= Frank Knox Memorial Fellowship =

The Frank Knox Memorial Fellowship program is a scholarship program which funds students from Australia, Canada, New Zealand and the United Kingdom to undertake graduate study at Harvard University.

The program is named after the businessman, soldier and politician Frank Knox and was established by his wife, Annie Reid Knox. It is administered by the Committee on General Scholarships at Harvard University. The scholarship program has two primary parts, both associated with graduate schools at Harvard University and administered by the Committee on General Scholarships.

==Frank Knox==

William Franklin Knox was born in Boston, Massachusetts, on 1 January 1874. He attended Alma College, in Michigan, and served in Cuba with the First Volunteer Cavalry (the "Rough Riders") during the Spanish–American War. Following that conflict, Knox became a newspaper reporter in Grand Rapids, Michigan, the beginning of a career that grew to include the ownership of several papers. He changed his first name to Frank in about 1900. During World War I, Knox was an advocate of preparedness and United States participation. He served as an artillery officer in France after America entered the hostilities.

In 1930, Frank Knox became publisher and part owner of the Chicago Daily News. An active Republican, he joined with the party's presidential nominee Kansas Governor Alf Landon as nominee for Vice President in the 1936 election. Knox, who was an internationalist and supporter of the World War II Allies, became Secretary of the Navy in July 1940, as President Roosevelt strove to create bi-partisan appeal for his foreign and defense policies following the defeat of France.

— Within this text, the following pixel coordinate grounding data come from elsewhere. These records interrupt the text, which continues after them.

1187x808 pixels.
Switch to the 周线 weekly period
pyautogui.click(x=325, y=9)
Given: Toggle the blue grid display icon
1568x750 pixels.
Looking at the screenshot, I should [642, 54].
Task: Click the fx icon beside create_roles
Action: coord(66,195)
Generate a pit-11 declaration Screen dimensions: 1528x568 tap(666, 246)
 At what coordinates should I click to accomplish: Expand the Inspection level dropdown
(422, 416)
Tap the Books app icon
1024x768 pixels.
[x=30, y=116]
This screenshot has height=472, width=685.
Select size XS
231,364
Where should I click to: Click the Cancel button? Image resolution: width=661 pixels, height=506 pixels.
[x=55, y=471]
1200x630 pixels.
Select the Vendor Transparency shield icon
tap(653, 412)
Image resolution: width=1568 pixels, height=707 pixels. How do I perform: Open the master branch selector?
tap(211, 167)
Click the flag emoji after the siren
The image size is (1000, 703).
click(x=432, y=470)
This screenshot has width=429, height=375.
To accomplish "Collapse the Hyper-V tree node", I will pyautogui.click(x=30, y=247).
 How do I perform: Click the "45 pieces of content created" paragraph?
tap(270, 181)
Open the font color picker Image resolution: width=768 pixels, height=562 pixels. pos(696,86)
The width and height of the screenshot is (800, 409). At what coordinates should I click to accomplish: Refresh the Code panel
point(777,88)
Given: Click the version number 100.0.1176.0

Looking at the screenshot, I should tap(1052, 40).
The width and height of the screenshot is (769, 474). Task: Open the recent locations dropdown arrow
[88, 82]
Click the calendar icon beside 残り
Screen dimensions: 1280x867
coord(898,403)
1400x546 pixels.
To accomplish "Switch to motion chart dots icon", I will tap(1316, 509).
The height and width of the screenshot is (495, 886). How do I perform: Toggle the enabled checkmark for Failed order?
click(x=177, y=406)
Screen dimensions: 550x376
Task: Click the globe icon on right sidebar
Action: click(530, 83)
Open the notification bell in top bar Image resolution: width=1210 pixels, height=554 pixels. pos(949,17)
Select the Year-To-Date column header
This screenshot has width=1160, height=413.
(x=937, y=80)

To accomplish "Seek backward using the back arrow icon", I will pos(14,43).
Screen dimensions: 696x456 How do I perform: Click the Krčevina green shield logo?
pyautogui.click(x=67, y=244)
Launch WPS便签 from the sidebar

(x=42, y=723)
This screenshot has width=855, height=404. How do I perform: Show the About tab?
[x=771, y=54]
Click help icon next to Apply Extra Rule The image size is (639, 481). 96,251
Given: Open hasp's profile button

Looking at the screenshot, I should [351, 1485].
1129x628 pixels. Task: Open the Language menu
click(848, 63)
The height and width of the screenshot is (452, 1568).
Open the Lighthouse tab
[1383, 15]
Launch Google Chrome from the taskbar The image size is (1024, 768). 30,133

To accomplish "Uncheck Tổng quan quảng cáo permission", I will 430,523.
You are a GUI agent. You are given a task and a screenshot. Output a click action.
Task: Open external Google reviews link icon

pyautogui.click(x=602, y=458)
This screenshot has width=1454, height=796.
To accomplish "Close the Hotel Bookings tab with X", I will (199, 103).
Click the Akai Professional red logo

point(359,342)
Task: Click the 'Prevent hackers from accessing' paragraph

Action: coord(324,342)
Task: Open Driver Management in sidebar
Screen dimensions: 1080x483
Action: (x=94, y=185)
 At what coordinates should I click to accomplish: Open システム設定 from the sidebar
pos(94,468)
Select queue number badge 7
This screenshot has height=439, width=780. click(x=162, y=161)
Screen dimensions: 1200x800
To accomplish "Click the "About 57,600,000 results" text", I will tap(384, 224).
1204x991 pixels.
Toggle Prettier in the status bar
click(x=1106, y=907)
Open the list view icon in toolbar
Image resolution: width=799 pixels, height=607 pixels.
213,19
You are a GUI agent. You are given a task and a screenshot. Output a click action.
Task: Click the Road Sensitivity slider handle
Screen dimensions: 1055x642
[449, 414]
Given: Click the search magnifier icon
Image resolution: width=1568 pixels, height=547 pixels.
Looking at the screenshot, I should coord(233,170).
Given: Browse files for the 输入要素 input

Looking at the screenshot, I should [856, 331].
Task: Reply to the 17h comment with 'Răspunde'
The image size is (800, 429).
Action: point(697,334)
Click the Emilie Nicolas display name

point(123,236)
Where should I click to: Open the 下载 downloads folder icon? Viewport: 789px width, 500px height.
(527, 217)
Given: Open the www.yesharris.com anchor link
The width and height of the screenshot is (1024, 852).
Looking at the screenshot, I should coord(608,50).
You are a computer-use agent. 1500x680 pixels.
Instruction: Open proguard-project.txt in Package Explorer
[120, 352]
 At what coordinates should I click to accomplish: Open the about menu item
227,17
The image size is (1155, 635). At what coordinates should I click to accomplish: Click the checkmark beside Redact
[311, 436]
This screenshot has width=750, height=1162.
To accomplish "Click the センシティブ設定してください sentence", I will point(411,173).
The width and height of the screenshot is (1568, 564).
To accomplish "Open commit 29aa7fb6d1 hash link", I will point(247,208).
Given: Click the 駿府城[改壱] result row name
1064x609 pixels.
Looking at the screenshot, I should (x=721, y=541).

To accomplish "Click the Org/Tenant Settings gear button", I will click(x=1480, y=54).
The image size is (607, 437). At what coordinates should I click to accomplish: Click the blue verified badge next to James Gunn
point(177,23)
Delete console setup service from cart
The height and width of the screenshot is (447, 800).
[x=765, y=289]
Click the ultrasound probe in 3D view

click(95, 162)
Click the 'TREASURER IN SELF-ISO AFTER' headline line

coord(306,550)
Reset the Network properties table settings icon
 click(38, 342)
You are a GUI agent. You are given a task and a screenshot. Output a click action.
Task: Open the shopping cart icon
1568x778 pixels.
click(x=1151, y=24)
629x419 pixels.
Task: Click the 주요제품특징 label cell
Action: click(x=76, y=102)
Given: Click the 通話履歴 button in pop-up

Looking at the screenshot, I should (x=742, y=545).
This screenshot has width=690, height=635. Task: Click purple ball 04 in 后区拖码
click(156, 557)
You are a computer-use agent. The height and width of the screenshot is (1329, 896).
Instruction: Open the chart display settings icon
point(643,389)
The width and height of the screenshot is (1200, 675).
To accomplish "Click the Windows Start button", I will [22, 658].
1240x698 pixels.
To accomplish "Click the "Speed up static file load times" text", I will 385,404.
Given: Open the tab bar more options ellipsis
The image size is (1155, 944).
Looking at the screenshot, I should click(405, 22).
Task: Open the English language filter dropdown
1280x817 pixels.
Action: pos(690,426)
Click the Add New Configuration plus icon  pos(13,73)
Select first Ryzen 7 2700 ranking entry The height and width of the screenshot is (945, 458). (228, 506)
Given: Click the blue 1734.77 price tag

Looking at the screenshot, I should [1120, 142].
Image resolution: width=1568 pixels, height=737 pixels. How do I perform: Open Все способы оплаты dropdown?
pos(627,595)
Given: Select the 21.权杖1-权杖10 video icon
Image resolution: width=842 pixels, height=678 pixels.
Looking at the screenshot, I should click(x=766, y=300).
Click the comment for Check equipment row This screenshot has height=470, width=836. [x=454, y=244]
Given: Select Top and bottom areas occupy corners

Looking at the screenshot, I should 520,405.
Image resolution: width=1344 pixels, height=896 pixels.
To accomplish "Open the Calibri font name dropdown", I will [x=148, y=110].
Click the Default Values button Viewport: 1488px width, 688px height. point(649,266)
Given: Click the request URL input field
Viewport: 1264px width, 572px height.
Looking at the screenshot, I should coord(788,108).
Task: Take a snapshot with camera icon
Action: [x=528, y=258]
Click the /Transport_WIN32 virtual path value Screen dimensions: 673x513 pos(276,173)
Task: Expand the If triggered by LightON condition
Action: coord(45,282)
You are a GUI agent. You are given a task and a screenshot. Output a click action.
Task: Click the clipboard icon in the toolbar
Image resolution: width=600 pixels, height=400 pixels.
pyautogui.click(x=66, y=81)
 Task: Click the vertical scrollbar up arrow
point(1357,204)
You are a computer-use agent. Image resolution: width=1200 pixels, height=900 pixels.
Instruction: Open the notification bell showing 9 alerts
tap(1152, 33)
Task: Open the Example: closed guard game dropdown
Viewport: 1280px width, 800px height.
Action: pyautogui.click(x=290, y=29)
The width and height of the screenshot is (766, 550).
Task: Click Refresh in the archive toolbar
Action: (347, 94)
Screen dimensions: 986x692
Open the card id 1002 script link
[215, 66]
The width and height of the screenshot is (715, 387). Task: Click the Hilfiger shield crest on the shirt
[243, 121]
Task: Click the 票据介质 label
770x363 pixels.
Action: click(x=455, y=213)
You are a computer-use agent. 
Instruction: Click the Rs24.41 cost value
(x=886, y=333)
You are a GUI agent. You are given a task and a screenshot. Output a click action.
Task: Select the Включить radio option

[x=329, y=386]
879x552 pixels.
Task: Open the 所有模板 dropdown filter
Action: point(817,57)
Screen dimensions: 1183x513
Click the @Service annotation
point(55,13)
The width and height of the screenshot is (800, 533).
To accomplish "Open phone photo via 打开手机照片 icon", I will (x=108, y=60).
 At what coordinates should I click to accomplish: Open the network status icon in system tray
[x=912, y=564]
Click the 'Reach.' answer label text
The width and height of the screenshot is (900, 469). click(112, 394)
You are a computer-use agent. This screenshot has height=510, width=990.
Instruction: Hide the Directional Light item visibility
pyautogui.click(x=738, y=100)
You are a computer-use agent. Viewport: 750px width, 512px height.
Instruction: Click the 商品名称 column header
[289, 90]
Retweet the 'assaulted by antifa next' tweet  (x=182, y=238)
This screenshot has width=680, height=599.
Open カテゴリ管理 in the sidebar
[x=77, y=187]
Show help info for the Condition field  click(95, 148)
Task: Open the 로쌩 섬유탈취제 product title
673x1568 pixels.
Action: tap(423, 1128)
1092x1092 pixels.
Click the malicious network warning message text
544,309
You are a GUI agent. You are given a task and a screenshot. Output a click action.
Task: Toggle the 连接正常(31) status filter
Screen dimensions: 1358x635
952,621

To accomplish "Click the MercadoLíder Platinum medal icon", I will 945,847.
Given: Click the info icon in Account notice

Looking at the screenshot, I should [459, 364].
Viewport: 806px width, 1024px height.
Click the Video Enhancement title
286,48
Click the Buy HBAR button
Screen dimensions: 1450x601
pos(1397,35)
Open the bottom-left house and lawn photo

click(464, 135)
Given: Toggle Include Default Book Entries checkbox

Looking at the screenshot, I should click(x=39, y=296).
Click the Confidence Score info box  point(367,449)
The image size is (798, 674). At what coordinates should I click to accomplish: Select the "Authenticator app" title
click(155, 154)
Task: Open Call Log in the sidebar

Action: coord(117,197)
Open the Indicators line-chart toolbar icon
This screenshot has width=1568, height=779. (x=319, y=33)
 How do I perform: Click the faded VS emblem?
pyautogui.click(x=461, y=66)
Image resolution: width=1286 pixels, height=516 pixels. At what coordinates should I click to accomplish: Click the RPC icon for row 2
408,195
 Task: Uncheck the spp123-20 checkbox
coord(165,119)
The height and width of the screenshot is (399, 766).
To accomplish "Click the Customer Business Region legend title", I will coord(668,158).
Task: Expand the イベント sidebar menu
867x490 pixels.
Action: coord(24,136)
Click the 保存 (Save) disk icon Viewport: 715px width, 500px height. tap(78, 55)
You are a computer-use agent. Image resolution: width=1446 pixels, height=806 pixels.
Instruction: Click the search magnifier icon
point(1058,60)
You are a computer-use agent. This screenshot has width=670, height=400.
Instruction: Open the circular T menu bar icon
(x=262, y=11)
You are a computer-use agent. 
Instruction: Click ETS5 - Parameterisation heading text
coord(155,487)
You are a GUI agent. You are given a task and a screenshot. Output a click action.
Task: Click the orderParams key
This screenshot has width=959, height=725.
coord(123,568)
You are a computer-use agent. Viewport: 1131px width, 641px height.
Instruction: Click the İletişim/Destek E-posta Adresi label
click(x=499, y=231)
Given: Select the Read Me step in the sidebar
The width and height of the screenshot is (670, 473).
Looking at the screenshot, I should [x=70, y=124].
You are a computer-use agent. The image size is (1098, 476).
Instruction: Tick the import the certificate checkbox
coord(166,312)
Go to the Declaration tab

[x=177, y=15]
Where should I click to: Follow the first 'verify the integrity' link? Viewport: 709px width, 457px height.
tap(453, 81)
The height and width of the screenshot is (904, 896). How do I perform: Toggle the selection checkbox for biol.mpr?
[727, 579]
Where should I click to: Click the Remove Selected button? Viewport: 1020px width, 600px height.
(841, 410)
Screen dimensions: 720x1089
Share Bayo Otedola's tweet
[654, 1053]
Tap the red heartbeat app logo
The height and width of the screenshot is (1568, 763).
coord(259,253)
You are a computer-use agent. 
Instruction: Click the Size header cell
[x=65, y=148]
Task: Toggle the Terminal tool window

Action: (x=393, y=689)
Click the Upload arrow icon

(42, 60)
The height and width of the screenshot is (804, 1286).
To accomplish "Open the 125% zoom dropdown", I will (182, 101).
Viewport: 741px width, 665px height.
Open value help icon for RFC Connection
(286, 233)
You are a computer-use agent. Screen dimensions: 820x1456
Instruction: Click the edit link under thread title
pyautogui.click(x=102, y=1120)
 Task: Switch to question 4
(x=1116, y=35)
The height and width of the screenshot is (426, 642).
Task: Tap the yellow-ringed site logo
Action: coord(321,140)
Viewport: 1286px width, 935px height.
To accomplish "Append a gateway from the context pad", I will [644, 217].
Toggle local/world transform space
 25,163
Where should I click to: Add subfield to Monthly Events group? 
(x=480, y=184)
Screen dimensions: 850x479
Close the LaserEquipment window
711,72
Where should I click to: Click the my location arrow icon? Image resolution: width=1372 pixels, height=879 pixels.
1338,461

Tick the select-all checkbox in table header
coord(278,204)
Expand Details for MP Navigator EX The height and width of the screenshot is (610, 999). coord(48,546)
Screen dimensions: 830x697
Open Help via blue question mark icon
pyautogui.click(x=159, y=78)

Knox was an outspoken proponent of cooperation between all English-speaking countries.

==The Fellowships==

===Inward-Facing===
The inward facing part of the scholarship program funds students from Australia, Canada, New Zealand, and the United Kingdom to undertake graduate study at Harvard University. Through in-country competitions, Knox Fellowships are typically awarded to 15 newly admitted graduate students each year. Knox Fellowship funding is guaranteed for up to two years of study at Harvard for students in degree programs requiring more than one year of study. All Knox Fellowship applicants must also apply for admission to the Harvard graduate school of their choice.

===Outward-Facing===
The outward facing part of the scholarship program provides funding for graduate students finishing at Harvard University to spend an entire academic year abroad after their graduation. Generally, Knox Fellowships support research and/or study in Commonwealth countries: including Australia, Canada, New Zealand, South Africa, or the United Kingdom. Applicants must be citizens of the United States.

The fellowship award amount changes from year to year. For the 1965–66 academic year, the fellowship award was $3,000. For the 2010–2011 academic year, the fellowship award is $24,000.

===Administration===
The inward-facing and outward-facing fellowships are administered independently. The inward-facing fellowship is better publicized, while the outward-facing fellowship is only detailed within the Harvard community.

The outward-facing fellowship is administered jointly with two substantially similar Harvard Fellowships: the Sinclair Kennedy and Fredrick Sheldon Traveling Fellowships. Like Knox, Sinclair Kennedy and Fredrick Sheldon were outspoken proponents of cooperation between the United States and Britain, in a federation of the English-speaking world.

==Past recipients==
Despite the dearth of a public list of past recipients, it would seem that many of the past Knox fellowship recipients, both inward-facing and outward-facing, have later built reputations as academics or public servants.

For example, a Harvard Crimson article from 1965 lists a host of winners, including Howard E. Gardner (who is now a professor at the Harvard Graduate School of Education) and Alan M. Tartakoff (who is now a professor at Case Western Reserve University Medical School). Fiona Hill, former official at the National Security Council, was also a Frank Knox Memorial Fellow.